### [WHAT THIS EXERCISE ASKS]
a) Retype the part of the BigDecimal discussion that starts with "Translates a double" and goes on through "on it's JavaDoc).".
b) In the BigDecimal discussion, what does BigDecimal.valueOf(double) first convert the double into before it produces a BigDecimal?

═════ EXCERPT TO READ ═════

Java BigDecimal difference

爷,独闯天下 提交于 2021-01-28 00:33:18

问题


I wanted to see if anyone can explain why the following code works with valueOf but not others.

import java.math.BigDecimal; 
public class Change {
   public static void main(String args[]) {
     double a = 4.00d;
     double b = 3.10d;
     BigDecimal a1 = new BigDecimal(a);
     BigDecimal b1 = new BigDecimal(b);
     BigDecimal diff = a1.subtract(b1);
     System.out.println("Double difference");
     System.out.println(diff);

     float c = 4.00f;
     float d = 3.10f;
     BigDecimal a2 = new BigDecimal(c);
     BigDecimal b2 = new BigDecimal(d);
     BigDecimal diff2 = a2.subtract(b2);
     System.out.println("Float difference");
     System.out.println(diff2);

     System.out.println("Valueof Difference");
     System.out.println(BigDecimal.valueOf(4.00).subtract(BigDecimal.valueOf(3.10)));

   }
 }

The output looks like:

>java Change
 Double difference
  0.899999999999999911182158029987476766109466552734375
 Float difference
  0.900000095367431640625
 Valueof Difference
 0.9

My question is: What does valueOf() do to get the precision? Is there any other way of getting the correct result without rounding off to the 2 digits manually?

thanks,


回答1:


Looking at the source code for BigDecimal, it does:

public static BigDecimal valueOf(double val) {
    // Reminder: a zero double returns '0.0', so we cannot fastpath
    // to use the constant ZERO.  This might be important enough to
    // justify a factory approach, a cache, or a few private
    // constants, later.
    return new BigDecimal(Double.toString(val));
}

From its JavaDoc:

Translates a double into a BigDecimal, using the double's canonical string representation provided by the Double.toString(double) method.

Note: This is generally the preferred way to convert a double (or float) into a BigDecimal, as the value returned is equal to that resulting from constructing a BigDecimal from the result of using Double.toString(double).

Because of floating-point representation, a double value is not exactly what you set it as. However, during String representation, it rounds off what it displays. (All of the rules are on it's JavaDoc).

Furthermore, because of this rounding, if you did:

BigDecimal d = BigDecimal.valueOf(4.00000000000000000000000000000000001));

you would get the wrong value. (d == 4.0)

So, it's pretty much always better to initialize these with strings.




回答2:


BigDecimal.valueOf(double) first does a conversion from double to String, then String to BigDecimal.

In the first case, you're starting with a double or float, converting to BigDecimal, calculating the difference. In the second case, you're starting with double or float, converting to a String, then converting to BigDecimal, then calculating the difference.




回答3:


From the Javadocs:

public static BigDecimal valueOf(double val)

═════ SOURCE DATA ═════

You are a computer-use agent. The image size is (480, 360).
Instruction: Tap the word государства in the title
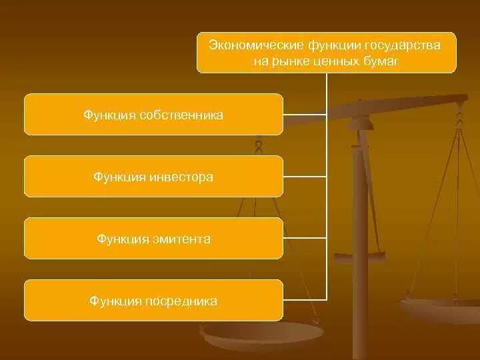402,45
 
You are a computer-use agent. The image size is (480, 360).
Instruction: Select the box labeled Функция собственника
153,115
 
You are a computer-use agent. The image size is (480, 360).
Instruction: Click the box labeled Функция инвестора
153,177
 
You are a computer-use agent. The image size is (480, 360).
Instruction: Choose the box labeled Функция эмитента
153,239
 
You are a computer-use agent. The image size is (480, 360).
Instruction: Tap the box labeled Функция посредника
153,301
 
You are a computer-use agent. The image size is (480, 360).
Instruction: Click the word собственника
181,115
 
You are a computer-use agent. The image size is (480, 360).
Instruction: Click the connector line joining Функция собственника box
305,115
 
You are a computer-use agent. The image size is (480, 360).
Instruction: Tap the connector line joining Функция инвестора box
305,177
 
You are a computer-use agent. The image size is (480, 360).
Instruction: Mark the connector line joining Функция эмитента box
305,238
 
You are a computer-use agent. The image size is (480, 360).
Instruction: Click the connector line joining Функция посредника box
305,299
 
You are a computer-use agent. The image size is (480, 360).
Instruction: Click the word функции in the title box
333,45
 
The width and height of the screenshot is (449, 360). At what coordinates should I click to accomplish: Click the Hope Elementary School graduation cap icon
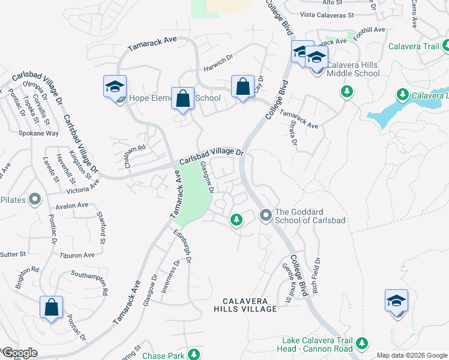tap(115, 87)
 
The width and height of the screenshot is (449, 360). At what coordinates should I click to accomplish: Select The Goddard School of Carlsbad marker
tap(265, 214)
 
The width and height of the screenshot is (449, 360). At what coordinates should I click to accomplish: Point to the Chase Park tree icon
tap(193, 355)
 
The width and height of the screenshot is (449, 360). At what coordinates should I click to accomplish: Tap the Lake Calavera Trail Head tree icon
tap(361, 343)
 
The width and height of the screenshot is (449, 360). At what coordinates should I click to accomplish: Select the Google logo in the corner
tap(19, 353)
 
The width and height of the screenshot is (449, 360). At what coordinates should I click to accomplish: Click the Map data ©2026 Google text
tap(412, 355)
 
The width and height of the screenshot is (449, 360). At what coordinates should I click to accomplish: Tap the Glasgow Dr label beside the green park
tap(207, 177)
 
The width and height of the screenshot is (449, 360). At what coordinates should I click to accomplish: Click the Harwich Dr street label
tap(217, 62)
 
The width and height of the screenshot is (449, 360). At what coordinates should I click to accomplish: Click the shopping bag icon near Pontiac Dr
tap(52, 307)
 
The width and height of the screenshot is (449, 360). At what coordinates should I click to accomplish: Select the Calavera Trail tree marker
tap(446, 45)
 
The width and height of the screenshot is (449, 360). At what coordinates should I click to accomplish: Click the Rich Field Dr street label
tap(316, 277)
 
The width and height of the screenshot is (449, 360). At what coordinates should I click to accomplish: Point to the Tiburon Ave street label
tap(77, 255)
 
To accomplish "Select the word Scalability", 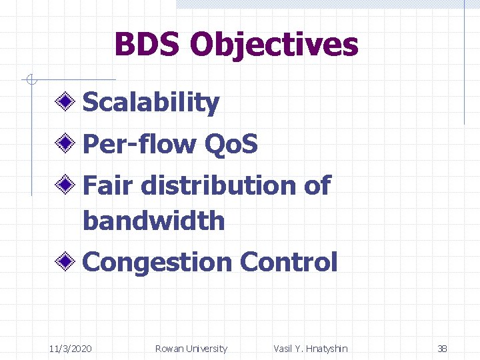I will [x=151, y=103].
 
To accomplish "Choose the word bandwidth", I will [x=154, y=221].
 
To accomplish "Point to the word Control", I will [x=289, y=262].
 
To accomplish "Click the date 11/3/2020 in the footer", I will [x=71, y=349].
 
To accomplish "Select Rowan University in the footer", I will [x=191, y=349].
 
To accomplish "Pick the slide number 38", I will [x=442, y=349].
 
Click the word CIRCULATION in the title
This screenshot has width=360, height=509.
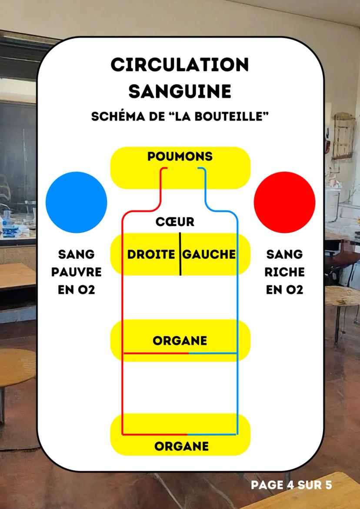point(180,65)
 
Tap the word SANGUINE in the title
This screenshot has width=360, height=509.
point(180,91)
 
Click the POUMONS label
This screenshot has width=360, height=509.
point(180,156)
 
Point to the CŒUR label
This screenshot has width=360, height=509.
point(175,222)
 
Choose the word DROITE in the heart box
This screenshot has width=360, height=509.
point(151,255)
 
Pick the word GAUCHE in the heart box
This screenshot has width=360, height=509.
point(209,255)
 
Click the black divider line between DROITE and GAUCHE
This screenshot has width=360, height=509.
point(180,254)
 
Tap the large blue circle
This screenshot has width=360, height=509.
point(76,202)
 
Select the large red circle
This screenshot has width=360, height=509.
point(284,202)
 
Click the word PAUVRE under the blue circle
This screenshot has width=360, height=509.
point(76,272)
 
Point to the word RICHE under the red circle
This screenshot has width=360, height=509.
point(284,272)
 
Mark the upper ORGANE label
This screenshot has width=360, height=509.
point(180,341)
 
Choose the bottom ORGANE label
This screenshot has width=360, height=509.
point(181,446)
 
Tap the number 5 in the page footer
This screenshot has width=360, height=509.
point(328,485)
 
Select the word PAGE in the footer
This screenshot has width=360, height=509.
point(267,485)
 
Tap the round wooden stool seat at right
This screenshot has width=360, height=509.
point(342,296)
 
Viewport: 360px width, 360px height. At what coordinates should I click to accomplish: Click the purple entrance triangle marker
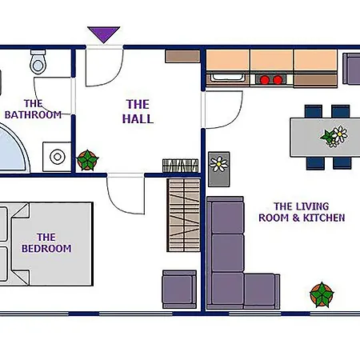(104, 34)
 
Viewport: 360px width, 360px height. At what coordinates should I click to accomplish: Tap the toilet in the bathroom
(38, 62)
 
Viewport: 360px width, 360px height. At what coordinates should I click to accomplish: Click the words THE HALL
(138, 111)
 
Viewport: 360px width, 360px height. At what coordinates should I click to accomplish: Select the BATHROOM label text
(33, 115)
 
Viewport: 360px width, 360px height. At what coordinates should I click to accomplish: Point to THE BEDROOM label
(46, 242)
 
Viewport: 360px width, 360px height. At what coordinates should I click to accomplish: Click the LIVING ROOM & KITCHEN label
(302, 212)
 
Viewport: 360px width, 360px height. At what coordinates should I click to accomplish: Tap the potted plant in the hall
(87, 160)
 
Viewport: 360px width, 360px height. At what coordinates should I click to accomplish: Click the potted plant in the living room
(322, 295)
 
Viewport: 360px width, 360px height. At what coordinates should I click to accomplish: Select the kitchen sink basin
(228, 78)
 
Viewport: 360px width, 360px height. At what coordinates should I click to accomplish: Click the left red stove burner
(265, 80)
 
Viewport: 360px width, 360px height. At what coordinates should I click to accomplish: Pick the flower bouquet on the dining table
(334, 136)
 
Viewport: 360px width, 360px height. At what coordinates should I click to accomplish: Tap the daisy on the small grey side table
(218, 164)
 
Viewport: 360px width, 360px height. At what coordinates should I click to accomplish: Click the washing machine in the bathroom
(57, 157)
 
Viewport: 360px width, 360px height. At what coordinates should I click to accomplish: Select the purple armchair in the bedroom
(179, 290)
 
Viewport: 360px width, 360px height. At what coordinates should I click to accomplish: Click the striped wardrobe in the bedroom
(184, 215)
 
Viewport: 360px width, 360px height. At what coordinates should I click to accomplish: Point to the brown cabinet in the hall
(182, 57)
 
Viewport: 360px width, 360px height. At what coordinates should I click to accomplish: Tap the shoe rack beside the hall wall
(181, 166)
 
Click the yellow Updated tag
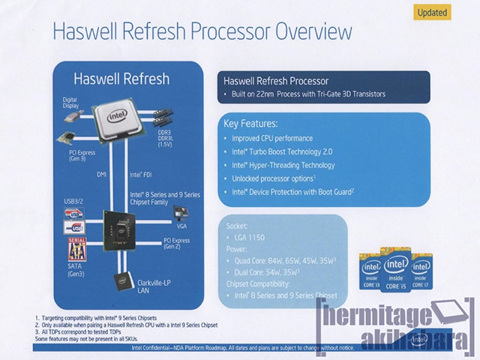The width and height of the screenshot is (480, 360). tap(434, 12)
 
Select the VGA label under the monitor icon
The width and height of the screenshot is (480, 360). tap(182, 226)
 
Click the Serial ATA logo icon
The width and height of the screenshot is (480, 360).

═════

### [RESPONSES IN ORDER]
a)
Translates a double into a BigDecimal, using the double's canonical string representation provided by the Double.toString(double) method.

Note: This is generally the preferred way to convert a double (or float) into a BigDecimal, as the value returned is equal to that resulting from constructing a BigDecimal from the result of using Double.toString(double).

Because of floating-point representation, a double value is not exactly what you set it as. However, during String representation, it rounds off what it displays. (All of the rules are on it's JavaDoc).

b) A String, using Double.toString(double).